* **OBJECTIVE**
Duplicate the part of the entries that opens with the line containing "Viewport: 1237px width, 668px height." and closes with the line containing "the Date column", leaving the pictures out of your answer.

* **RECORDS SHOWN**
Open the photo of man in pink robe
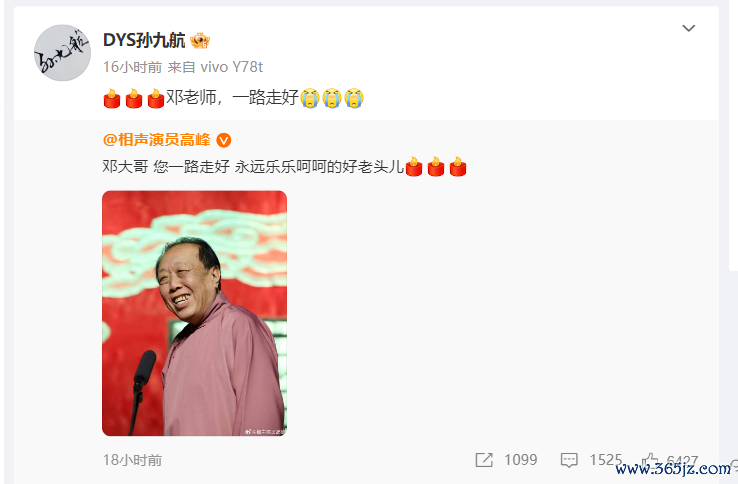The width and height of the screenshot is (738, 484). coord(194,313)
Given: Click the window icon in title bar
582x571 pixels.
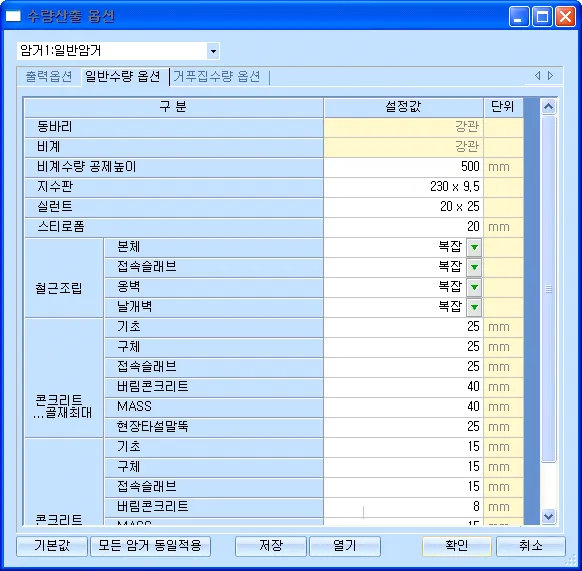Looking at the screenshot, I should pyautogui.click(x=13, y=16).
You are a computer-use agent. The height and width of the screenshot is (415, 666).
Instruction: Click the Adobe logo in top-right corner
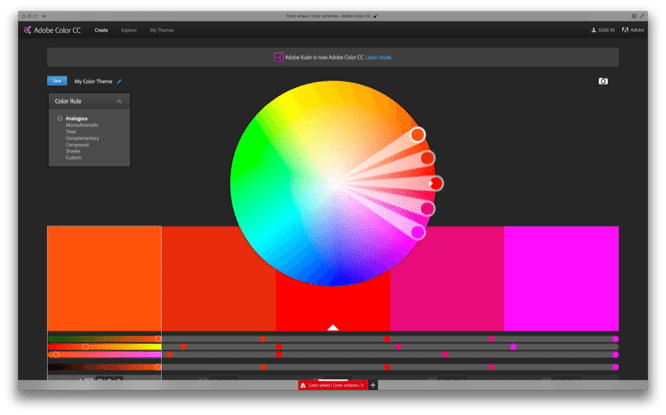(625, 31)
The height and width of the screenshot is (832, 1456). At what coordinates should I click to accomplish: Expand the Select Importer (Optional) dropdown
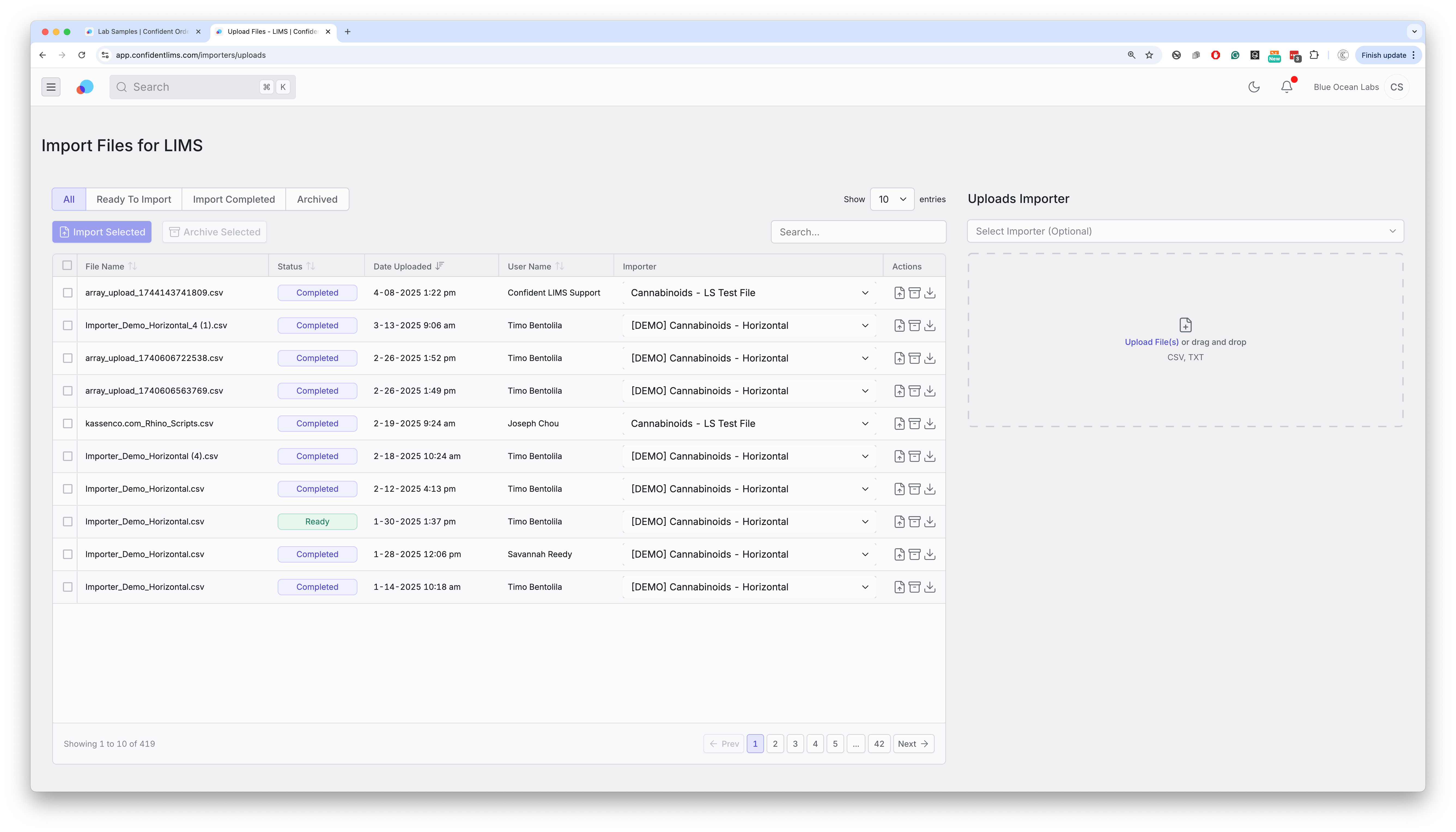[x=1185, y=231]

...

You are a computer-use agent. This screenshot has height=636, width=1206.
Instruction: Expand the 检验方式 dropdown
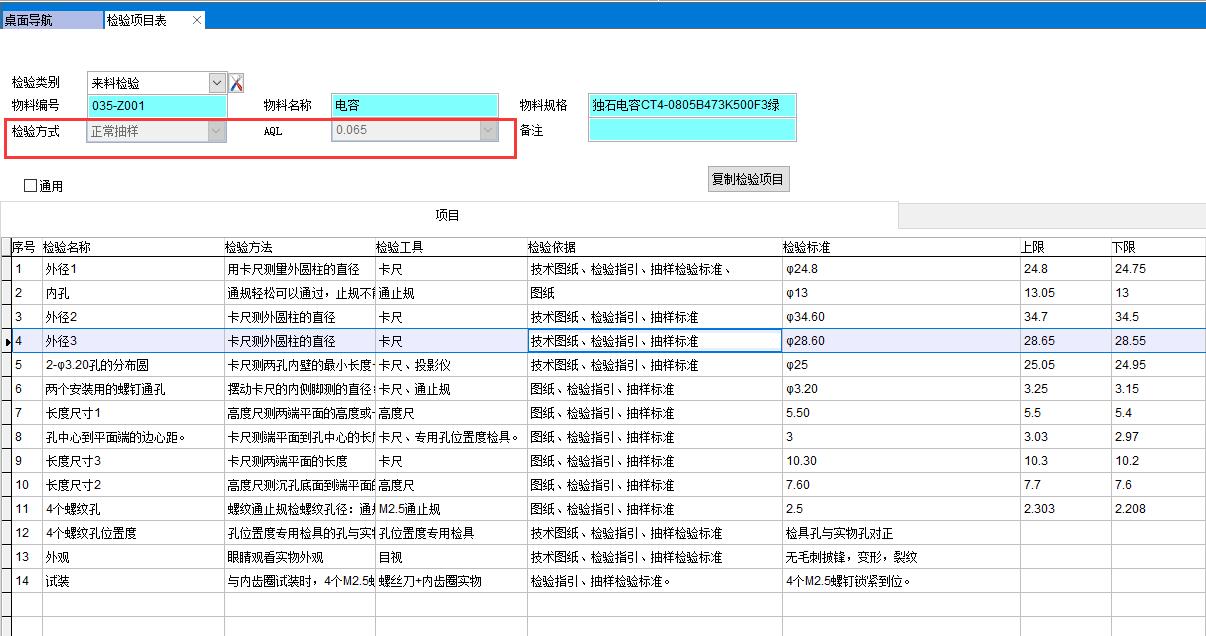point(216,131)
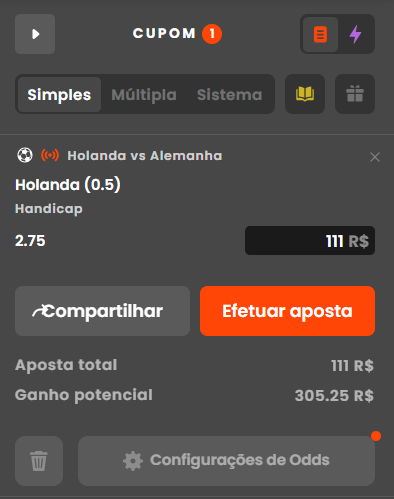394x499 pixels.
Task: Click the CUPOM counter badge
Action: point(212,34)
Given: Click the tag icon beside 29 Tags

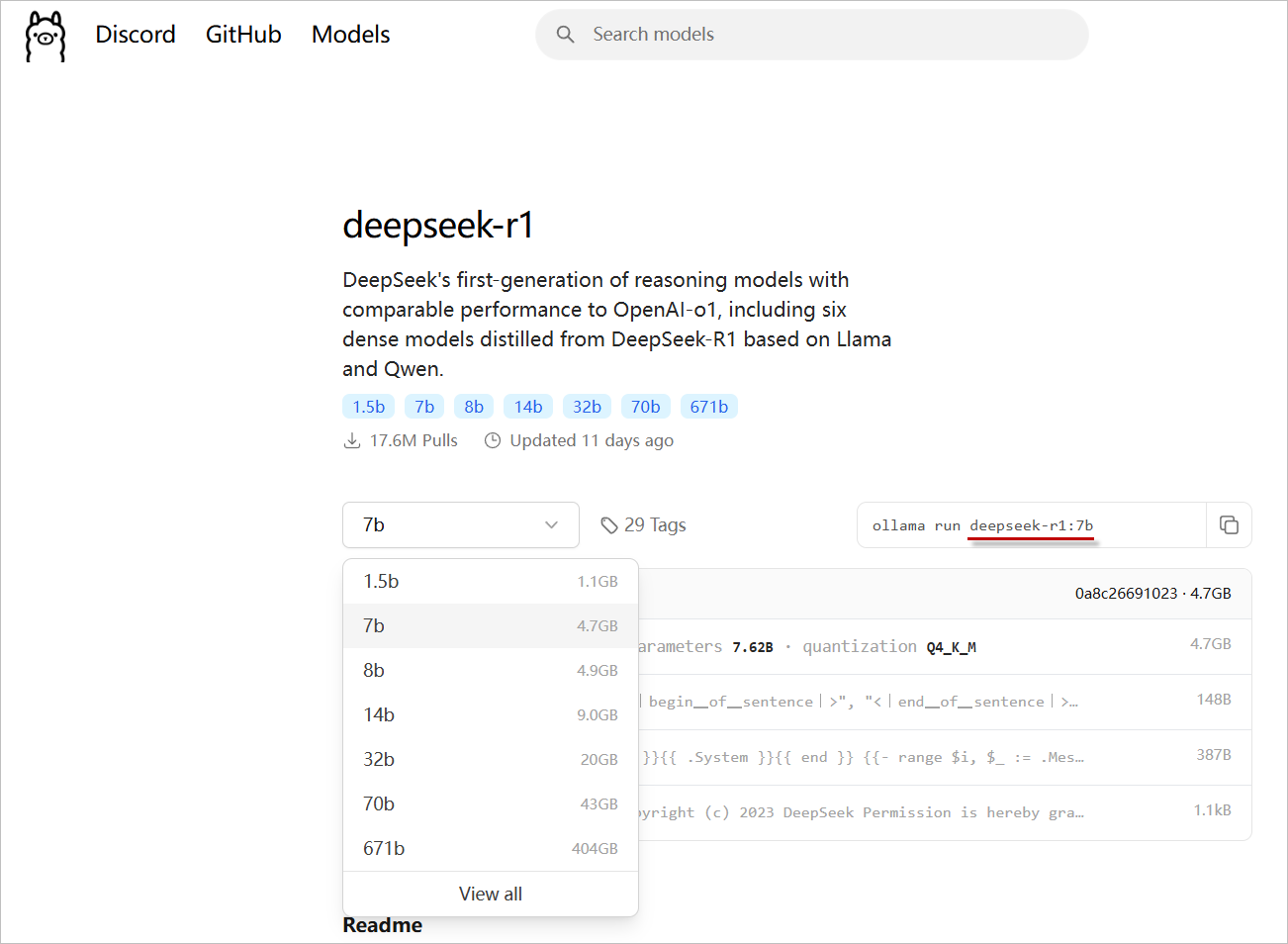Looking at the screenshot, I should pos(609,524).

...

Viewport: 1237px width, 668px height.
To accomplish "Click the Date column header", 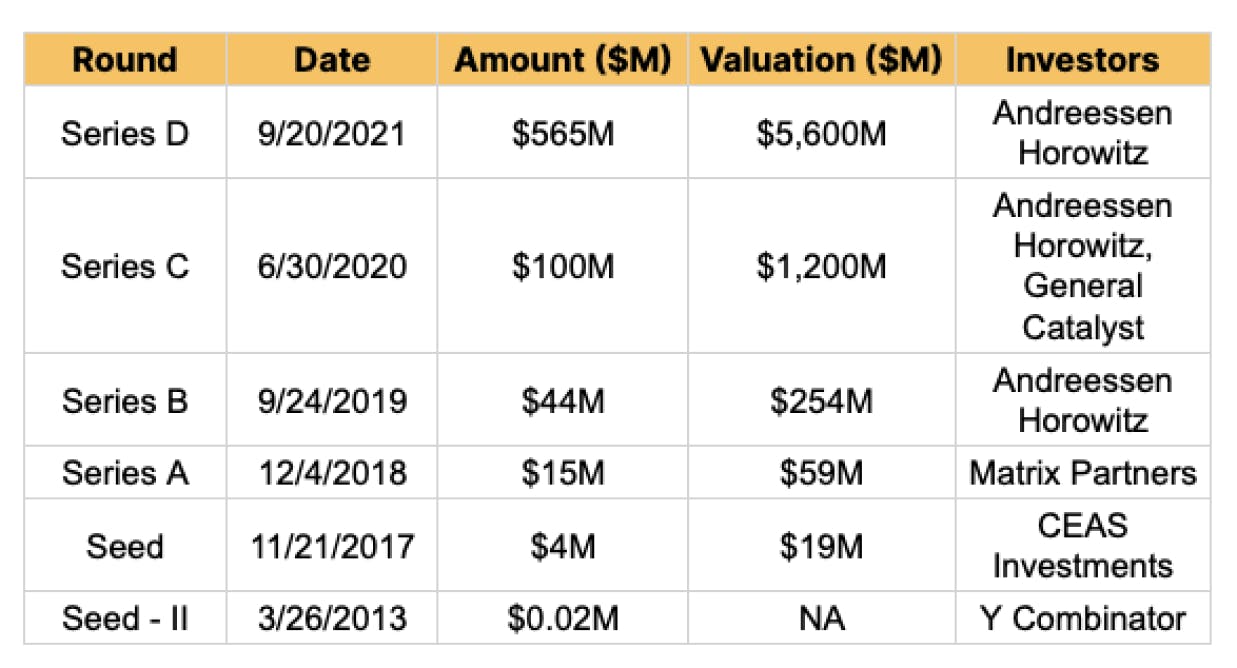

* **CORRECT RESULT**
Viewport: 1237px width, 668px height.
To accomplish "Click the Date column header", 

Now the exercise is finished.